We should check if there's enough credit in the channel to run the survey.

There are many ways to estimate this

Over time we tend to think that the safest way is assuming a worst case scenario in which the survey contacts every respondent in the sample

For SMS

Check the number of initial SMSs (the SMSs that are included in the first message, usually language selection) and the number of retries. (i.e. if the survey has 4 initial SMSs and 3 retries, then the number is 12)

Multiply that number by the sample size, that will give you a good estimate of the costs. The other costs, like the once involved in answering the survey are usually trivial compared with these big numbers

For IVR

Check what the channel does with not connected calls (most of them doesn't charge anything, but unfortunately that's not always the same) if there's no cost for the not connected calls a good way to estimate is getting the target multiplied by the number of minutes it takes to complete the survey. (i.e. if you need to get 300 completes and it takes 10 minutes to complete the survey you'll need 3000 minutes of calls, over that number you should add 20% for the respondents that start the survey but doesn't complete it) It is true that if you consider partials as complete it might lower the number a bit, but it is safer to be a bit pessimistic.

Channel velocity

Is important to know how many contact attempts the channel is able to process per unit of time to estimate some variables needed in Surveda.

Channel velocity can be estimated by creating a survey with a narrow contact window (i.e 1 hour per day), pre-tests are ideal for this purpose.

Once you get the number of calls that can be done in one hour you can estimate channel velocity.

This will help you to set uo the channel limit in verboice and the channel capacity in surveda.

Internal variables

Channel capacity

In the channels section you can define a channel capacity, this will define the size of the batch that each survey will send to the channel per round. This value should be estimated based on channel velocity.
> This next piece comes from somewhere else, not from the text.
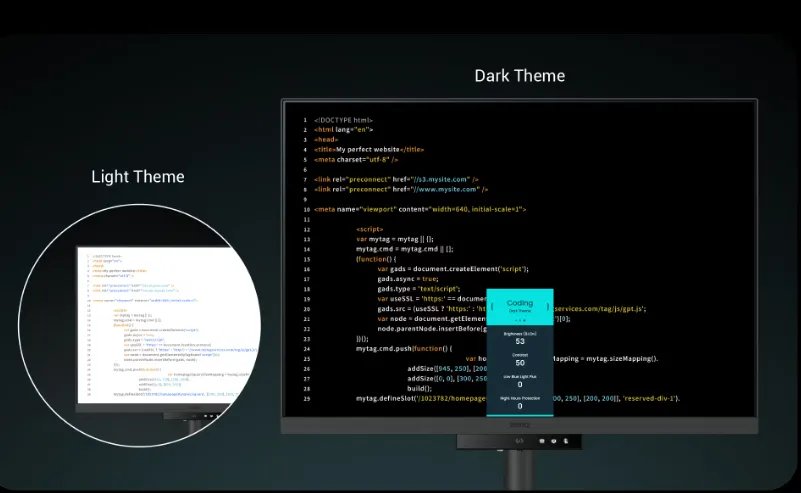Click the three dots under the Coding header
The width and height of the screenshot is (801, 493).
tap(520, 320)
On standard Surveda installations it polls every minute, then it is fair to assume that the channel broker should exhaust a batch every minute. Based on this assumption the calculation for the channel capacity can be.

If an IVR channel is able to make 1k call attempts per hour and it takes 2 minutes to fail a non-answered call then the channel limit should be around 30.

(Number of calls done in 1 hour / (60 * maximum delay to complete a call))
(1000 / (60 *2)) = 8.33

If an SMS channel is able to send 1k MT (AO) then the calculation will be

1000/60 = 16.66

Therefore the channel limit should be 16

The critical aspect of the channel capacity is prevent overloading the channel so if you keep the capacity below the real one, there will not be big issues (maybe some slight delay)


For IVR, remember to check the channel’s Limit in Verboice, it should be close to the channel capacity in Surveda.


Initial Success Rate (ISR)

This value is used to calculate the initial batch size and influences in the calculation of the following batches. Success rates varies quite a lot depending on the target population and the questionnaire. It is important to know that if you use small ISR you'll get large batch sizes and vice-versa.

Reasonable ISRs go from 0.02 to 0.2 (2% to 20%)

If you have reliable information on this it is important to use it in the project, it will help the survey broker to work efficiently.

if you don't have success rate information you can use an average of the values defined above ~10%

Batch limit per minute

This variable is crucial when you're running more than one survey at a time, we should keep this under 500 to prevent getting Surveda stuck in one survey for more than 60 minutes. So if you are running surveys in parallel keep this value under 500.